IL-4 and IL-13 mRNA real-time PCR quantification on whole blood to assess allergic response.

Although routinely used in clinical practice, skin prick tests and serum specific IgE often fail to distinguish between IgE-sensitization and symptomatic IgE-mediated allergy. There is therefore a need for new laboratory tests relating allergic symptoms to the offending agent. In this way, we evaluated the diagnostic reliability of a new whole blood quantitative real-time PCR assay for IL-4 and IL-13 mRNAs. We compared the response of cat allergic patients and non-cat allergic controls upon anti-IgE and cat allergen (Fel d1) stimulation of whole blood. Allergen addition led to a significant increase of IL-4 and IL-13 mRNAs in allergic patients compared to non-allergic controls (p<0.0001).
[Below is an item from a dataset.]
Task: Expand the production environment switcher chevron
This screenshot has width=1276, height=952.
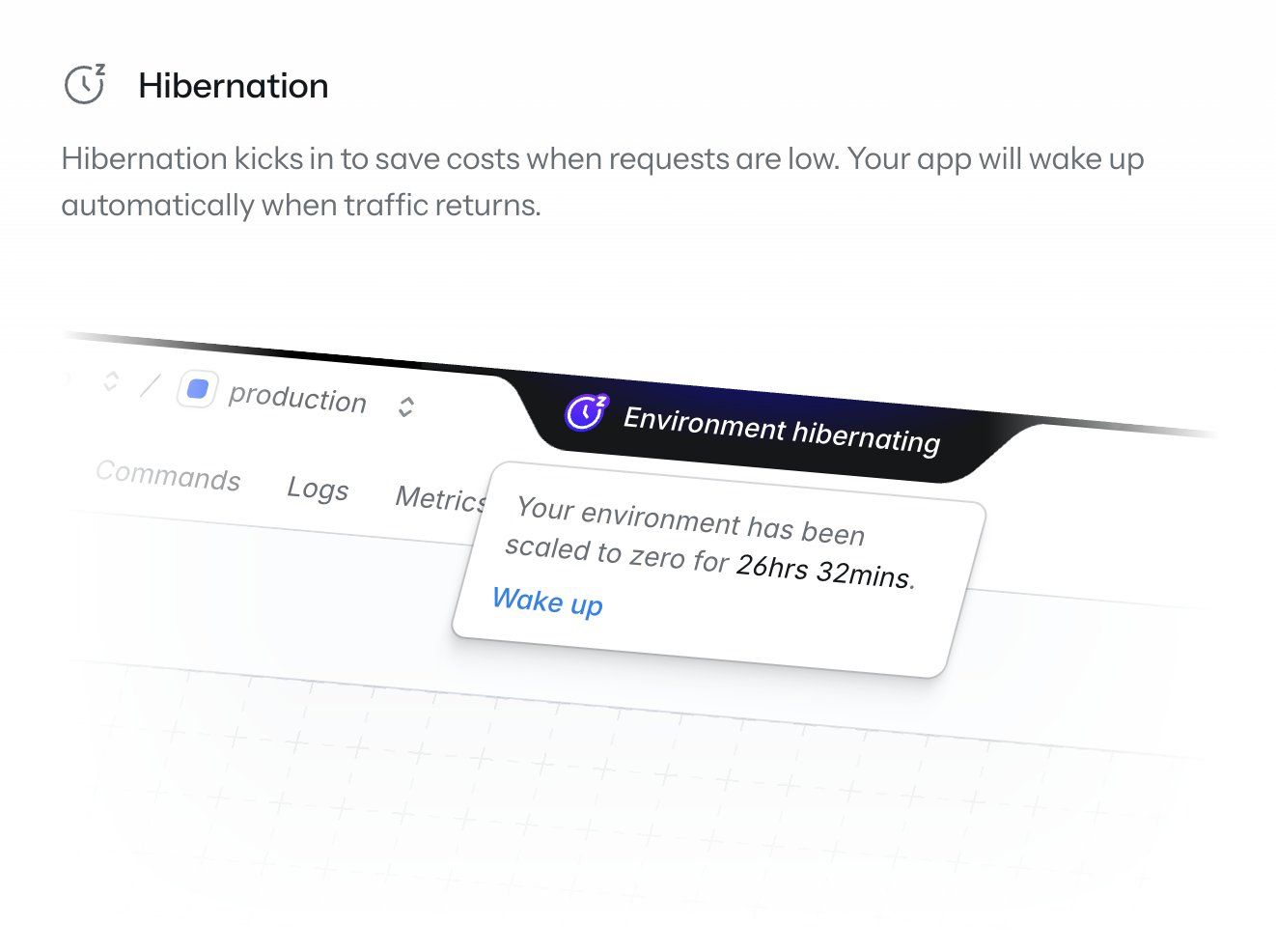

Both cytokine mRNA levels were strongly correlated and peaked within 2 h after Fel d1 or anti-IgE addition. This rapid increase as well as purification experiments led us to the conclusion that basophils represent an important if not the main source of both transcripts in this setting. The effect was allergen-specific since not observed when stimulating blood from cat allergic patients with birch pollen. Interestingly, we found that IFN-gamma mRNA, contrary to IL-4 mRNA, reached higher levels in response to Fel d1 with control individuals than with patients allergic to cat. This study shows that whole blood real-time PCR is a valuable method for IL-4 and IL-13 mRNA measurement after in vitro allergen challenge. We suggest that it might be useful, complementing conventional markers, for the diagnosis and the follow-up of allergic diseases. Further assessments are required to evaluate the clinical potential of this technique.